Items:

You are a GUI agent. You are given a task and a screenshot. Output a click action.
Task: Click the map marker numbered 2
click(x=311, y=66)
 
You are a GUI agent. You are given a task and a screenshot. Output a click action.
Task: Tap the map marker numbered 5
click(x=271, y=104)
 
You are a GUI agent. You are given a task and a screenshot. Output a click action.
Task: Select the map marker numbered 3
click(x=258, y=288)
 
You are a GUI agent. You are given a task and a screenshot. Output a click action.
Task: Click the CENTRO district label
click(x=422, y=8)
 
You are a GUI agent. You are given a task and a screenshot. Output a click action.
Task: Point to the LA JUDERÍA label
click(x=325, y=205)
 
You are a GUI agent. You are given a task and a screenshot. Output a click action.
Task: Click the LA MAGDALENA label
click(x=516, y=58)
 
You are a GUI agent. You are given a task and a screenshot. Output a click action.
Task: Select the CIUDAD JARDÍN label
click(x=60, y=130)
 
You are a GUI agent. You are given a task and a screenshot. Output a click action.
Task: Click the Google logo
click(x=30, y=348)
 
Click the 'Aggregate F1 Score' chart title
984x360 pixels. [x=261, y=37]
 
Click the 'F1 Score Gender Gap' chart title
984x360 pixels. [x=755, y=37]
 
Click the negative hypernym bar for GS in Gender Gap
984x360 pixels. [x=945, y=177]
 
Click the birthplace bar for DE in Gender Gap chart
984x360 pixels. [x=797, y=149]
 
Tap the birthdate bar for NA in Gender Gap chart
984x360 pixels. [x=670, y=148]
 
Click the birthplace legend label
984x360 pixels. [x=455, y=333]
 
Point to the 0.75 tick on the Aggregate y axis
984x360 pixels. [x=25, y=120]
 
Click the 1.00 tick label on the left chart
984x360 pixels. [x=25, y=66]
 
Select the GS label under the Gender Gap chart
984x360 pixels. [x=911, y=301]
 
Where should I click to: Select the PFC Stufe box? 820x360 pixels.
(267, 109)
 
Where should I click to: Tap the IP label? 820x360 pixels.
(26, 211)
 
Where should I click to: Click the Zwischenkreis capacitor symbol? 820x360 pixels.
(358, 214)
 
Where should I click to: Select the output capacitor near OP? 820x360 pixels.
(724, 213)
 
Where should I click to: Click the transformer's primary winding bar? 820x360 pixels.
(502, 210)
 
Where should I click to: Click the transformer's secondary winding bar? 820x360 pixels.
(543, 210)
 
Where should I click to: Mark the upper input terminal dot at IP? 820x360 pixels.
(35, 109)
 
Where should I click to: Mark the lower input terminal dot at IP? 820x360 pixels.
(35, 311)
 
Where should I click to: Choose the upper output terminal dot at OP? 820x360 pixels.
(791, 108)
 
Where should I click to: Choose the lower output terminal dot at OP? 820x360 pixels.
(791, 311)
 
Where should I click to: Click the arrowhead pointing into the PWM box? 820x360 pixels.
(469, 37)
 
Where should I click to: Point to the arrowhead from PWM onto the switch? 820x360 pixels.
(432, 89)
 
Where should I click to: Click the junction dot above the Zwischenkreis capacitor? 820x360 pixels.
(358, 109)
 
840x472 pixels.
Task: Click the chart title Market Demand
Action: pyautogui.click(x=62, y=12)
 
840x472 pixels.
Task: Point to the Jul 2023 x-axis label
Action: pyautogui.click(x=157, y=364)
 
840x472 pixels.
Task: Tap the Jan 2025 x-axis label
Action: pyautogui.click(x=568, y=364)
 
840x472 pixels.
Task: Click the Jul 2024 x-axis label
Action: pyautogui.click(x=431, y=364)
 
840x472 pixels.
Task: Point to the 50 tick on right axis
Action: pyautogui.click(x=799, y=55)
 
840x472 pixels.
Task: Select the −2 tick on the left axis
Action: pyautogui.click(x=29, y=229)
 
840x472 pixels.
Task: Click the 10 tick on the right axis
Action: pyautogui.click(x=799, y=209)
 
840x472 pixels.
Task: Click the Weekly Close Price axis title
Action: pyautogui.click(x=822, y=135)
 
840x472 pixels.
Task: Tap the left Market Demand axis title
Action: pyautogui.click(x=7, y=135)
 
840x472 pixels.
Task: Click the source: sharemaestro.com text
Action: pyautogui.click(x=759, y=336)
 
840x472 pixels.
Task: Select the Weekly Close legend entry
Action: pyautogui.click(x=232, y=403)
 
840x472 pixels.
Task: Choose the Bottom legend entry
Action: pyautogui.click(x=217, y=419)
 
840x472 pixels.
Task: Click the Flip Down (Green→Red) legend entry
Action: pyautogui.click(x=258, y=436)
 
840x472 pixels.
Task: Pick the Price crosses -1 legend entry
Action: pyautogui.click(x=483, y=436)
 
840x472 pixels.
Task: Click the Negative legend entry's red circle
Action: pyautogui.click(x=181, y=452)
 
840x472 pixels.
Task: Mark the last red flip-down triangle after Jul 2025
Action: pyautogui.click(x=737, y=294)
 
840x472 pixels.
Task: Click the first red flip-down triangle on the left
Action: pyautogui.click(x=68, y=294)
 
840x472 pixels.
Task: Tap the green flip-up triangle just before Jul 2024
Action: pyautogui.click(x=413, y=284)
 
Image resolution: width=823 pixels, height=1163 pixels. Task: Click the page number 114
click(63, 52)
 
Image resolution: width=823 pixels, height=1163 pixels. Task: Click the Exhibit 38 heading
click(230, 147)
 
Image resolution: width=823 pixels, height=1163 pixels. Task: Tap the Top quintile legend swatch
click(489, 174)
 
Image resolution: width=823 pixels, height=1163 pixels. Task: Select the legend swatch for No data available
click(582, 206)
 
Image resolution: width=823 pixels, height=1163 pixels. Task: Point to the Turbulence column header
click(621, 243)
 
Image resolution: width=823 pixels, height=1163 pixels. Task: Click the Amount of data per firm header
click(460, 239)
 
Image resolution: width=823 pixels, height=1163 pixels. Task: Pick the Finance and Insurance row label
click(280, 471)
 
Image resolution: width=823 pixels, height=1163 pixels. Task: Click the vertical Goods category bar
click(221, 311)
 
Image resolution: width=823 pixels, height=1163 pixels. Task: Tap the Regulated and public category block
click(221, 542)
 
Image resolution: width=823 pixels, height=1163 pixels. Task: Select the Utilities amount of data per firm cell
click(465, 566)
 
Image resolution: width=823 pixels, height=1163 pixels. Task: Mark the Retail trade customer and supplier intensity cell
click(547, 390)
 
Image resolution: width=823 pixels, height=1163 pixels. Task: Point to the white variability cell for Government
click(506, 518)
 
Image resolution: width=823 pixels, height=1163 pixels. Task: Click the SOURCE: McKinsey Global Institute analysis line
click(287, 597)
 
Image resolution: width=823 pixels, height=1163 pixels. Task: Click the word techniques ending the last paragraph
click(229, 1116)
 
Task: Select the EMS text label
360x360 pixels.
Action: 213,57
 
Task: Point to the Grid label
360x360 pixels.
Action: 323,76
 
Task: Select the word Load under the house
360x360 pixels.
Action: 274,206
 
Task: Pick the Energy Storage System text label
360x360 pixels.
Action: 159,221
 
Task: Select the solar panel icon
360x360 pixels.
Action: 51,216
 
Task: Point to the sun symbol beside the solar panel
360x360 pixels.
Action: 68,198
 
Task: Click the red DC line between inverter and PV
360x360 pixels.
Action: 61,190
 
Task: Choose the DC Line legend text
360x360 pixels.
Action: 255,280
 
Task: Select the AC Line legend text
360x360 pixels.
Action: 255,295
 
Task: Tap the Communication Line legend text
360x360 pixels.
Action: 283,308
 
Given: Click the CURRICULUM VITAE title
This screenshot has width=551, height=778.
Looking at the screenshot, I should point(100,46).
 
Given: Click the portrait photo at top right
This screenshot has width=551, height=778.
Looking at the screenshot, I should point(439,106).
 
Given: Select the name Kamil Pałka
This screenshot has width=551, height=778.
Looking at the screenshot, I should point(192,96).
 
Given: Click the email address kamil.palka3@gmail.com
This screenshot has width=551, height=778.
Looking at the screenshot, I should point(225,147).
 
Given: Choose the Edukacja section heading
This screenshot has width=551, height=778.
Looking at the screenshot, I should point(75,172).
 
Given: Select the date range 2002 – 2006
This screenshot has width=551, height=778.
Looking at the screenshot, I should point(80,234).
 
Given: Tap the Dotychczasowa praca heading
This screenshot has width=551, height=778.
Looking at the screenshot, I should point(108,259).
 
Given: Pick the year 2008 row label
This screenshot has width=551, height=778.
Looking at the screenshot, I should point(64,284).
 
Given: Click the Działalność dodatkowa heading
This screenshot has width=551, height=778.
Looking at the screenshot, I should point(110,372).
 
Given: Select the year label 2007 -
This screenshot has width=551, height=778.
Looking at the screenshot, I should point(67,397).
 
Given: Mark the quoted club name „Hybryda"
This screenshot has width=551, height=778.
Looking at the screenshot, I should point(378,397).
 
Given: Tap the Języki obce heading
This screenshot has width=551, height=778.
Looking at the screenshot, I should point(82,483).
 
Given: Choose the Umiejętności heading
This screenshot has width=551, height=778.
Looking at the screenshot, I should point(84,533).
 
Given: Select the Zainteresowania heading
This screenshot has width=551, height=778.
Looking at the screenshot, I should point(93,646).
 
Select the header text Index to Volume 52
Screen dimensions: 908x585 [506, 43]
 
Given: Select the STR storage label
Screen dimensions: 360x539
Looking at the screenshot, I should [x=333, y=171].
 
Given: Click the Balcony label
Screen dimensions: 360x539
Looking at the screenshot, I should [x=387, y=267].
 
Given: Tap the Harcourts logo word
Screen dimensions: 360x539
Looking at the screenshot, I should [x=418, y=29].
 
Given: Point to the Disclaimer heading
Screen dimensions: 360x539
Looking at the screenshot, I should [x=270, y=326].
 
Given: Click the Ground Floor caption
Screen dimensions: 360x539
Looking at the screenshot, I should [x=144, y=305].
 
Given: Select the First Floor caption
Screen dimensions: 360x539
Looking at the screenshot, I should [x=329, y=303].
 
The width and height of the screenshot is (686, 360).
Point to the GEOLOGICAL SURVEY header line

Goal: Starting with the line that contains "Where should I click to: Point" and going on through the line that contains "Action: pyautogui.click(x=431, y=364)", put those lines into a numbered list. Leave out any blank lines.

Result of the task:
1. Where should I click to: Point to the arrowhead from PWM onto the switch? 820x360 pixels.
2. (432, 89)
3. Where should I click to: Click the junction dot above the Zwischenkreis capacitor? 820x360 pixels.
4. (358, 109)
5. 840x472 pixels.
6. Task: Click the chart title Market Demand
7. Action: pyautogui.click(x=62, y=12)
8. 840x472 pixels.
9. Task: Point to the Jul 2023 x-axis label
10. Action: pyautogui.click(x=157, y=364)
11. 840x472 pixels.
12. Task: Tap the Jan 2025 x-axis label
13. Action: pyautogui.click(x=568, y=364)
14. 840x472 pixels.
15. Task: Click the Jul 2024 x-axis label
16. Action: pyautogui.click(x=431, y=364)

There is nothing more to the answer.